Kronenberg told the DP that being on campus with in-person programming last semester felt "refreshing," as it allowed Penn Democrats to bring more local speakers to campus and meet with one another safely. 

"There's a huge difference between in-person and virtual events. It is much more exciting when you get to be in a room with someone, and I think it makes for a much more engaging event," Kronenberg said. 

In light of Penn’s recent announcement, Penn Democrats is planning on starting the semester with virtual programming and events. When possible, Kronenberg hopes that the club will be able to focus more of its efforts this semester on positively impacting the West Philadelphia community.

"We will have to try it by ear, based on COVID-19 restrictions, but we hopefully want to be able to dive into more community service or engagement events," Kronenberg said. "We hope to volunteer at community fridges or meet with more local organizations who are doing important advocacy work in our community."

College Republicans

College junior and vice president of College Republicans Harrison Selznick said that during a typical semester, the group hosts several speaker events and participates in philanthropic endeavors.

Because of COVID-19 restrictions, and because it is not an election year, Selznick said that College Republicans has become a social group in addition to a politically oriented club. He added that joining College Republicans provides conservative thinkers the opportunity to socialize with like-minded individuals. 

With COVID-19 restrictions back in place this semester, College Republicans plans to hold more social events for their members such as virtual game nights — though Selznick added that he hopes Penn will ease their COVID-19 restrictions so the club can transition to in-person meetings and speaker events.

Selznick said that another goal of College Republicans this semester is to form better relationships with other political groups on campus. 

"We are looking to get to know the people behind the ideas that are on the other side of the aisle so that we can work together to decrease the political divisiveness that has become so rampant since the 2020 election cycle," Josh Fraizer, a Wharton freshman and co-political director of College Republicans, said.

Penn Justice Democrats

Penn Justice Democrats is planning to continue advocating for progressive causes this semester through both electoral and non-electoral organizing, according to the club's communications director and College senior Jack Cahill. 

One of the club’s main goals this semester is to continue its speaker series with prominent progressive thinkers. Last year, it hosted online events with Noam Chomsky and Cornel West. Cahill said that the club is planning an in-person panel addressing the role of labor movements in American politics, but is waiting for updated COVID-19 guidelines to finalize the date.

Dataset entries
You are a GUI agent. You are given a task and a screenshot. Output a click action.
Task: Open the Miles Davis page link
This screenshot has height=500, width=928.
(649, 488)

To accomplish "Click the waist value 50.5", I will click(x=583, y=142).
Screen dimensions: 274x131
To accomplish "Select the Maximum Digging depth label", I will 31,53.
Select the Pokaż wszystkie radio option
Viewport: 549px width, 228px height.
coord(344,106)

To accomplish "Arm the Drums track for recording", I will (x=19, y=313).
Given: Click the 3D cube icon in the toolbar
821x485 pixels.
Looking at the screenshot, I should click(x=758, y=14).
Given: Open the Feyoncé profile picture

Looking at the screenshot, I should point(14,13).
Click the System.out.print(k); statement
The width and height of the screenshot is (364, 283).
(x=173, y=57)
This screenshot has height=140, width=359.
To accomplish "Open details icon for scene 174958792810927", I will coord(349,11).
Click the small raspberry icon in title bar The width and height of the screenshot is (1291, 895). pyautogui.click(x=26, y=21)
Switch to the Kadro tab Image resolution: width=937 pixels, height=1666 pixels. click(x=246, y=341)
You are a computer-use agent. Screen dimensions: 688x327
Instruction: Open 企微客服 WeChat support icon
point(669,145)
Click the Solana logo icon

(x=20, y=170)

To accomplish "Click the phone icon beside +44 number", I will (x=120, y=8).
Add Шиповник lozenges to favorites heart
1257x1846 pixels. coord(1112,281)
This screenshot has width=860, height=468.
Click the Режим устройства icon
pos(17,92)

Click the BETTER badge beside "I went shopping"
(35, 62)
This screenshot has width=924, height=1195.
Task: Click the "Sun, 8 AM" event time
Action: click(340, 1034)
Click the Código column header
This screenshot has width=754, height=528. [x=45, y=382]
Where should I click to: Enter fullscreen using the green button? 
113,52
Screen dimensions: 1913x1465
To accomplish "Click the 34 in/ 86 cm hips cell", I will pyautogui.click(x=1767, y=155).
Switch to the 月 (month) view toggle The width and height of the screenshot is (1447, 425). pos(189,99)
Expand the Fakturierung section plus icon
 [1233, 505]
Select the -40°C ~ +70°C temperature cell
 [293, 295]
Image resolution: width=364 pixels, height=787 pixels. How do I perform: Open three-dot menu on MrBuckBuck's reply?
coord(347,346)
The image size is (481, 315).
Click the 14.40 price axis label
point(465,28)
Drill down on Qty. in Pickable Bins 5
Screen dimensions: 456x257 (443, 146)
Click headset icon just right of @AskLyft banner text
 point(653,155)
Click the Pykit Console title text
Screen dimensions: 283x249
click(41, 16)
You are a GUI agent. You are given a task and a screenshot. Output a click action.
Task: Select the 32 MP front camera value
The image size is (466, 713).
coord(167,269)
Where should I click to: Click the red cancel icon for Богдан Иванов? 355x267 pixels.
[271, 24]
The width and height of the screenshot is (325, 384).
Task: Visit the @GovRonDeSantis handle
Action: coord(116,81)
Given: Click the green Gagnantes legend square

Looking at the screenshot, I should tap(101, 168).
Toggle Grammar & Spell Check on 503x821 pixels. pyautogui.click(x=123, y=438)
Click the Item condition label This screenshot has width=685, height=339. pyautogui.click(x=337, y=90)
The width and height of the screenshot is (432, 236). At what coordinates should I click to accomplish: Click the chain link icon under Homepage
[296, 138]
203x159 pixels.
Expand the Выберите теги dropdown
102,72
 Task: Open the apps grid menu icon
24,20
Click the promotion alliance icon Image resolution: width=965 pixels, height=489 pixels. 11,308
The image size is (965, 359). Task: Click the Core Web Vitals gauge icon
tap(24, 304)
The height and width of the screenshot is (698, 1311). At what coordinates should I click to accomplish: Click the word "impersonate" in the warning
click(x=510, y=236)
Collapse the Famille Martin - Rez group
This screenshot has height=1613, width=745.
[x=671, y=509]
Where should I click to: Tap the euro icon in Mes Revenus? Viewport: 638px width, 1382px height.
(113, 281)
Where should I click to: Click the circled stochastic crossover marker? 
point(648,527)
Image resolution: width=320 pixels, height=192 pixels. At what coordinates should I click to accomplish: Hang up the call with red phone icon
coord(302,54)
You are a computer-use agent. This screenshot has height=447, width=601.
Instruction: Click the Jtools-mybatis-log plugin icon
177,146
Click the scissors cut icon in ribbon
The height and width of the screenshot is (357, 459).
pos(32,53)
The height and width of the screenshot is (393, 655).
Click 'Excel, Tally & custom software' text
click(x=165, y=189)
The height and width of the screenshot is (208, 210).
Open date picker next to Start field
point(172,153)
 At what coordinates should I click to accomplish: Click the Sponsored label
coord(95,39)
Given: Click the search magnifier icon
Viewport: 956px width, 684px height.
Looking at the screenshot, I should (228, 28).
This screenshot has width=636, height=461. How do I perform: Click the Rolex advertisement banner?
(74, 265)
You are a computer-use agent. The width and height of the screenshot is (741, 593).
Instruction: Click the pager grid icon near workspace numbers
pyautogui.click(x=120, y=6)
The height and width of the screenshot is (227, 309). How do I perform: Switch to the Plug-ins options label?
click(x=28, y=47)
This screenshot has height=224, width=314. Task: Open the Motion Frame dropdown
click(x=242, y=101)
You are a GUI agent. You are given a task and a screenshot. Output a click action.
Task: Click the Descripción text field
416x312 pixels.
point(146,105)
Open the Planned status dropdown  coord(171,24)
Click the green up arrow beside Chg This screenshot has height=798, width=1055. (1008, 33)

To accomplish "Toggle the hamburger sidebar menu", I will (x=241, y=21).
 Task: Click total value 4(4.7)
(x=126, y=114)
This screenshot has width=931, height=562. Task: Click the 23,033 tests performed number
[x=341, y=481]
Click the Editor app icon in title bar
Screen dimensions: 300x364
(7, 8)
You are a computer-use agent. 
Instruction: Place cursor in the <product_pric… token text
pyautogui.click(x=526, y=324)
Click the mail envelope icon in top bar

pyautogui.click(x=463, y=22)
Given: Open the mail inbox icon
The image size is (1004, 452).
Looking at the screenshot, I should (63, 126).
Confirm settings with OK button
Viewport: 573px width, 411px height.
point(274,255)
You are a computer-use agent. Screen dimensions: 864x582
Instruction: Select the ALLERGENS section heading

● **Assignment 1**:
Answer these from the passage on Penn's political clubs:
(a) With what kind of programming and events is Penn Democrats planning to start the semester?
(b) What position does Harrison Selznick hold in College Republicans?
(c) Which two people did Penn Justice Democrats host at online events last year?
● **Assignment 2**:
Please write out the section of the passage on Penn's political clubs between "Because of COVID-19" and "groups on campus.", inclusive.

● **Response area 1**:
(a) Virtual programming and events.
(b) Vice president.
(c) Noam Chomsky and Cornel West.

● **Response area 2**:
Because of COVID-19 restrictions, and because it is not an election year, Selznick said that College Republicans has become a social group in addition to a politically oriented club. He added that joining College Republicans provides conservative thinkers the opportunity to socialize with like-minded individuals. 

With COVID-19 restrictions back in place this semester, College Republicans plans to hold more social events for their members such as virtual game nights — though Selznick added that he hopes Penn will ease their COVID-19 restrictions so the club can transition to in-person meetings and speaker events.

Selznick said that another goal of College Republicans this semester is to form better relationships with other political groups on campus.